監督の寛容で温厚な性格は、こんなエピソードも生んだという。
「忘れもしない、初日は朝9時からの撮影開始なのに、文太さんが夕方4時か5時に来た。それまで延々、『文太さん待ち』だったんです。で、『おはようございます』と私が挨拶したら、文太さんは『オッ』と言って終わり。監督もスタッフもみんな、のんびり待っていて、『いつものこと』という感じでした。これが東映なのか、と‥‥」
さて、この作品には、シャワーを浴びる千葉に彼女が抱きつく激しいラブシーンも登場する。「トラック野郎」シリーズの中でも出色の色っぽさが際立つ。

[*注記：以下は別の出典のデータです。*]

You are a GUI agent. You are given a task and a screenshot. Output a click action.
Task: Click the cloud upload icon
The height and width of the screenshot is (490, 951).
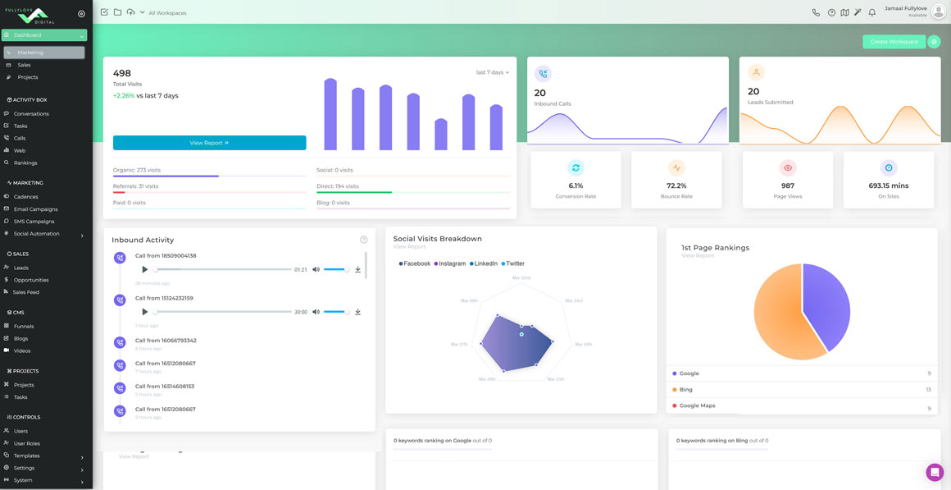click(130, 12)
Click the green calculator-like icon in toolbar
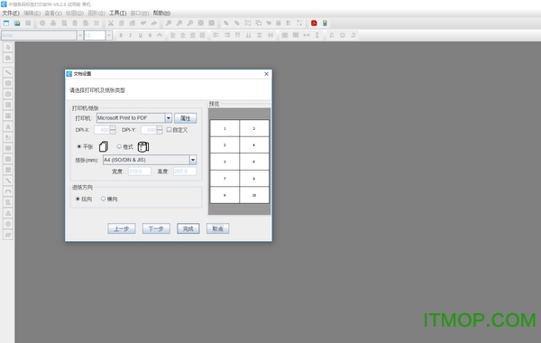 [x=325, y=23]
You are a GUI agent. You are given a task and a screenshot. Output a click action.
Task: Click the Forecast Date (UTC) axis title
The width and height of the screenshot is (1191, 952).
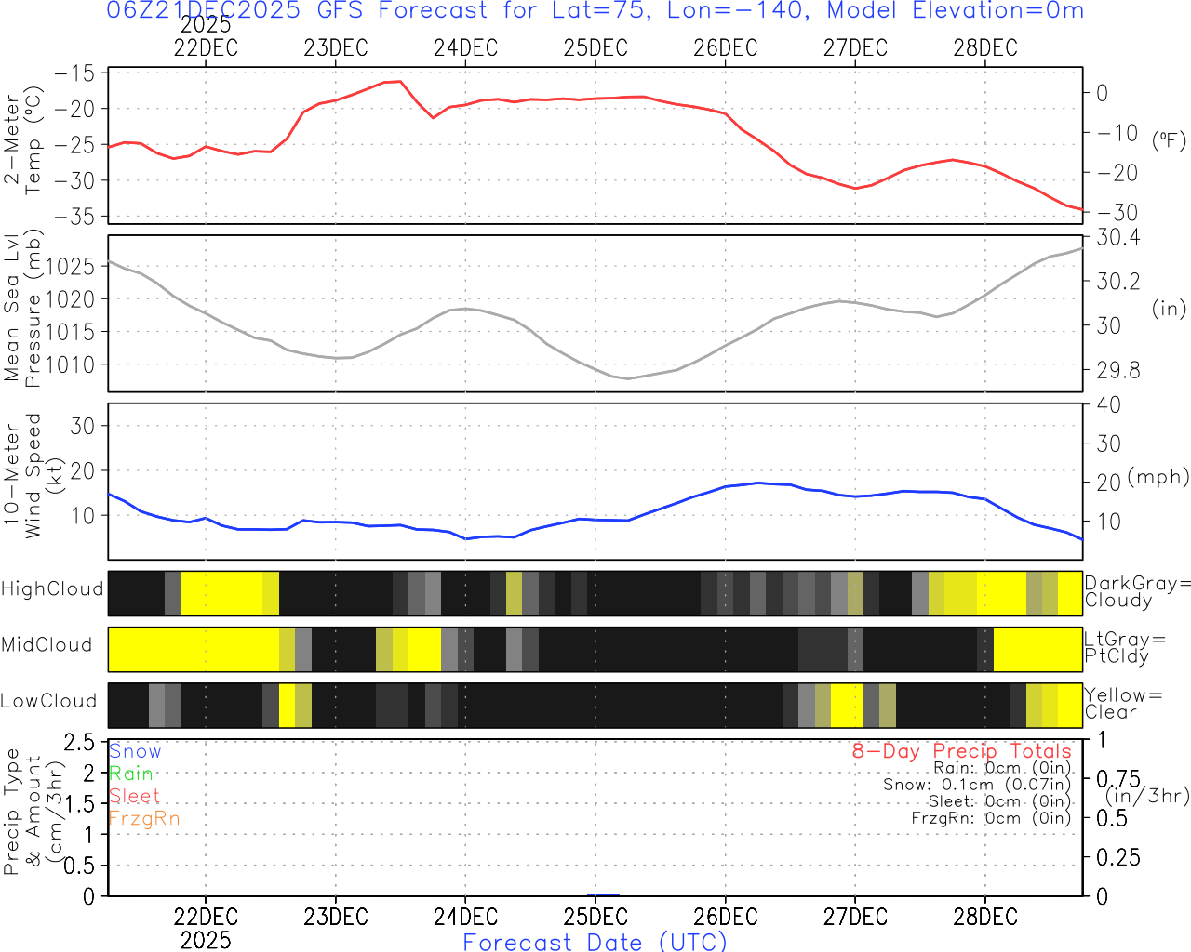click(x=596, y=942)
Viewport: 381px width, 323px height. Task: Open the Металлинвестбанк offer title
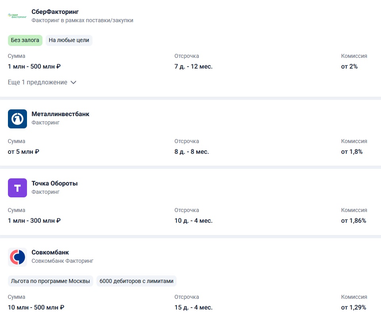coord(60,114)
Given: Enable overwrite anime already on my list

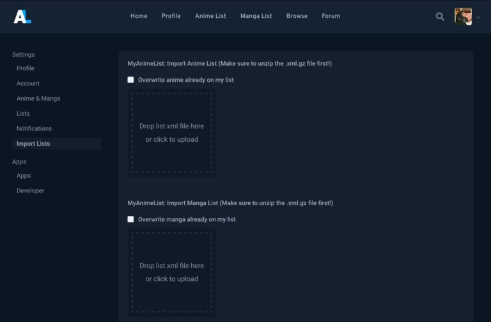Looking at the screenshot, I should (131, 80).

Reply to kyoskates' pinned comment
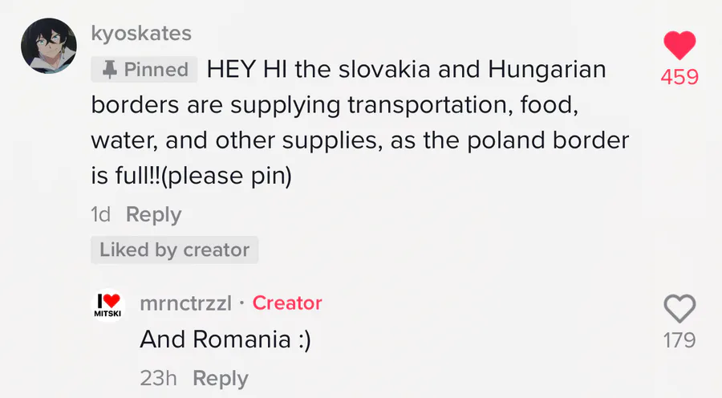pos(154,214)
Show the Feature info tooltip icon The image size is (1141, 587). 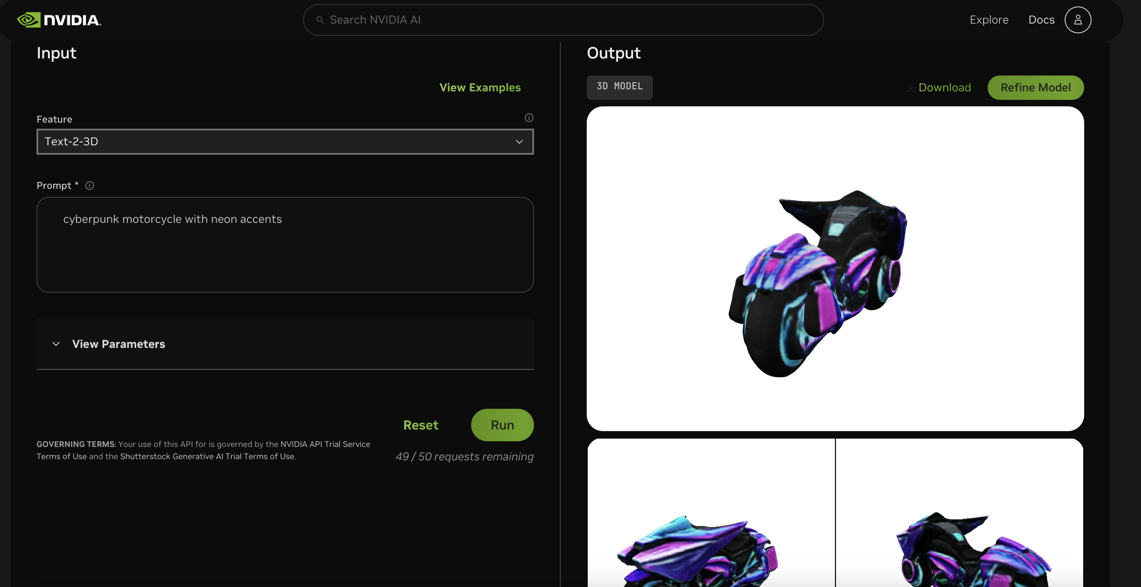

「ファッションモデル時代は水着姿にもならなかったのに、その私がよくあの映画で‥‥と思いますね。まぁ、あえてモデルの道を捨てて、戻る道を断ち切ってきましたから、そのくらいの覚悟はできていました。でないと、できませんから」
監督に言われるままに演じたという彼女だが、
「女優としての経験がありませんから、一回一回、一生懸命演技していましたけど、(ラブシーン撮影の様子は)ハッキリ覚えていないなぁ。千葉さんを介抱して傷の手当てをしてあげるシーンは鮮烈に覚えているんですけど。あれは実は、私の発想だったんです。千葉さんの傷口を舐めたんですよね。母親のような感情が湧き起こってきて、こういう介抱のしかたはどうだろう、と。千葉さんは男臭さが廃れるからと、『マヤに助けられるのは嫌だ』って反対したんですけど、監督が『それ、いいね。男がほだされるのはすごくいい』と言って論議になったんです。最後は千葉さんも納得していました。そうそう、千葉さんには『陽子と浮気しても、妻と同じ名前だからバレないなぁ』と言われたりも(笑)。当時は『みんな、陽子には手を出すな』というお達しも出ていました」
彼女にとって「トラック野郎」とは何だったのか。
「映画人はみんな純粋ですしね。誰もが熱い気持ちで取り組んでいた。私は居心地のいい場所を見つけられたと思っていますね」
そう言って彼女は、女優を愛し、愛された鈴木監督の死を惜しむ。
「映画が終わってからも、監督にお手紙は出していましたけどね。でも晩年はお会いすることができなくて残念でした」
7月17日からは、池袋・新文芸坐にて「鈴木則文追悼映画祭」が催される。